Bazı nesnelerin neden daha parlak görünebileceğine dair çeşitli açıklamalar yapılmıştır. En yaygın olanlardan biri, birçok ULX’in güçlü bir şekilde yönlü olmasıdır. Bu durumlarda, bir “rüzgar” kaynak nesnenin etrafında bir koni yapısı oluşturur ve fotonları belirli bir yöne iter. Bu yön Dünya’yı gösteriyorsa, nesne Eddington sınırından daha parlak görünürdü.

Ancak yeni çalışma farklı bir açıklama sunuyor. 2014 yılında başlangıçta bir nötron yıldızı olduğu bulunan bir nesne üzerinde NuSTAR’dan alınan verileri kullandı. M82 X-2 adlı nesne, böylece tüm ULX’lerin kara delikler olması gerektiğine dair önceki bir teoriyi çürüttü. Nötron yıldızları, kara deliklerden biraz daha az kütlelidir, ancak yine de çevrelerindeki herhangi bir parçacığı buharlaştıran muazzam bir yerçekimsel çekime sahiptir. Bu buharlaşmış parçacıklar, NuSTAR tarafından algılanabilen X-ışını enerjisini yaratan şeydir.


Çalışmada ULX’in temelini oluşturan nötron yıldızlarını anlatan Kurzgesagt videosu.

M87 X-2 bu enerjinin çoğunu yaratıyor ve araştırmacılar bunun nedeninin her yıl yakındaki bir yıldızdan 9 milyar trilyon ton malzeme çalması olduğunu buldular. Bu, her yıl 1.5 Dünya yutmaya eşdeğerdir. Bu malzeme transferini başlangıç ​​noktası olarak alan araştırmacılar, gözlemlerle tutarlı bir değer bularak M87 X-2’nin beklenen parlaklığını hesapladılar. Ve bu değer de Eddington limitinden yüksektir.

Bu, tam olarak neden daha yüksek olduğuna işaret ediyor. M87 X-2 söz konusu olduğunda, veriler, atomların kendilerinin emilmekte olduğu bir teoriyi desteklemektedir. nötron yıldızı olağan küresel konfigürasyonları yerine aşırı manyetik alanlar tarafından neredeyse sicim gibi şekillere zorlanır.
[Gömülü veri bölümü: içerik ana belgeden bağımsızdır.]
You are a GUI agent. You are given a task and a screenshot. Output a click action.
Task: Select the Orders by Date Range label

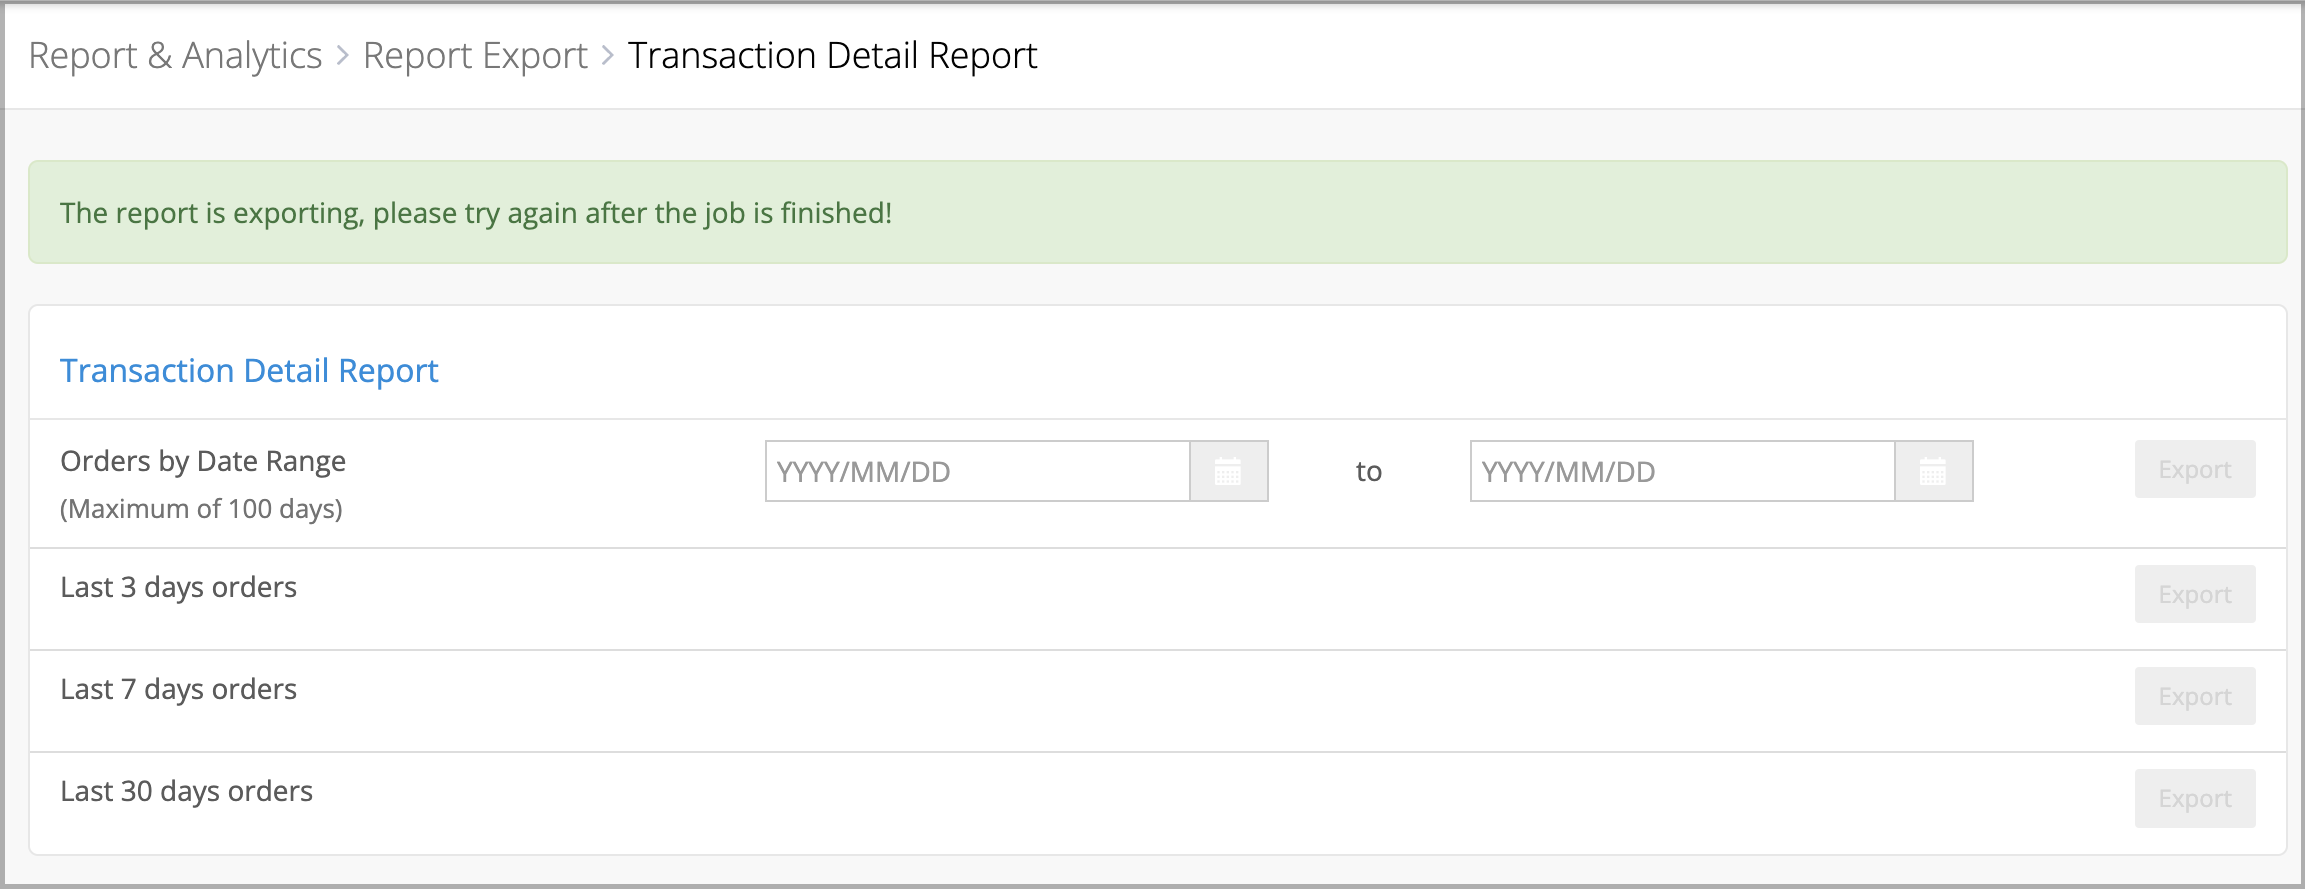click(203, 461)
Bu, fotonların uzaklaşmasını zorlaştırır, böylece yıldızın üzerinde daha fazla kütlenin birikmesine ve onun büyük ölçekte fotonlar üretmeye devam etmesine izin verir.

Teoriyi daha fazla test etmek için M87 X-2 ve diğer ULX’lerin daha fazla gözlemlenmesi gereklidir. NuSTAR ve diğer X-Ray gözlemevleri çalışmalarına devam ettiği sürece, şüphesiz bu türden çok daha fazla veri gelecektir.

Orijinal olarak yayınlanan bir makaleden uyarlanmıştır. Evren Bugün.

Bu konu hakkında daha fazla bilgi için bkz. NASA, Ultra Parlak X-Ray Kaynaklarının Arkasındaki Sırrı Açıklıyor.